Der "Job" zwar wird bei den Männern immer noch größer geschrieben. Doch auch hier hat sich etwas verändert. Der Mainzer Philosoph und Theologe Rudi Ott verfaßte einen Leitfaden für Manager, in dem von so etwas wie Corporate Identity überhaupt nicht mehr die Rede ist. "Der Schlüssel zum Erfolg liegt in mir selbst", heißt es statt dessen, oder: "Das Selbst ist die entscheidende Instanz in uns", "Der Bezug zum Selbst bedarf genauso des Aufbaus und der Pflege wie die Muskeln des Körpers". Genauso wie der oder die Geliebte wird der berufliche Erfolg zu einer Art Spiegel, in dem ich meine eigene Großartigkeit erblicke. Irgendeine übergeordnete Bedeutung wird der Arbeit nicht mehr zugeschrieben. Statt Pflichtbewußtsein und Verantwortung stellt sich der Märchenglaube der kleinen Verkäuferin ein, die hofft – wie Greta Garbo –, eines Tages in ihrem Hutladen "entdeckt" zu werden. "Wenn man sich traut, seine Träume auszuleben, gibt es keine Grenzen dafür, was man erreichen kann", verkündet ein schöner junger Farbiger. Der Börsengewinn oder der reiche Gönner – einer wird schon für die Erfüllung meiner Träume sorgen.

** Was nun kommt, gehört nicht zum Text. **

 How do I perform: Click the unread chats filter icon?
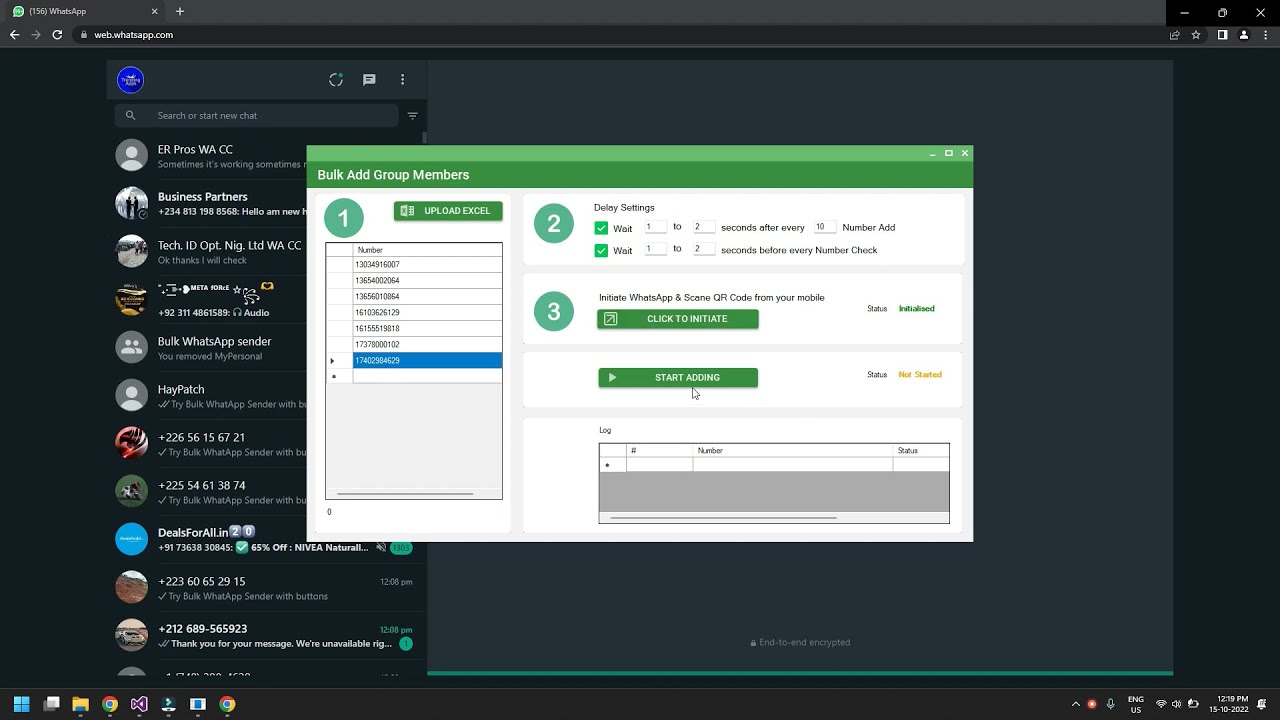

Infantilismus, Narzißmus und Masochismus nannte Freud als verbreitete Eigenschaften der Frau. Doch statt gesund zu werden, haben die Frauen mit ihrem Infantilismus, Narzissmus und Masochismus nur die Männer angesteckt. Und wenn Nietzsche behauptete, weibliche Macht sei stets ein Zeichen für den Verfall patriarchalischer Kulturen, dann schätzte er die Frauen wieder einmal viel zu gering ein. Sie brauchen keine Männer, um das sogenannte Vernunftwesen zu blamieren – sie machen es ihnen vor.

Neuerdings werden zunehmend Frauen in den Reihen rechtsextremer Gruppierungen beobachtet. Kein Wunder, denn wo kann frau sich ohne aufwendige Wimpernpflege und auch mit ein paar Kilo Übergewicht besser "in Szene setzen" als vor den Kameras nazigeiler Journalisten? Ob freches Skin-Girl mit Bomberjacke oder deutsche Mutter mit Birkenstock an den Füßen und Baldur im Arm, es entsteht eine eigene Welt, die auch dann funktioniert, wenn sich draußen keine revolutionären Veränderungen abspielen. Wie Beruf und Liebe wird auch die Politik zur Selbstbespiegelung. Nicht das Ziel ist entscheidend, sondern der Spaß. Eine rechte Frauenzeitschrift fehlt dementsprechend: www.storchennest.online.de  schlägt noch nicht mal Bild der Frau.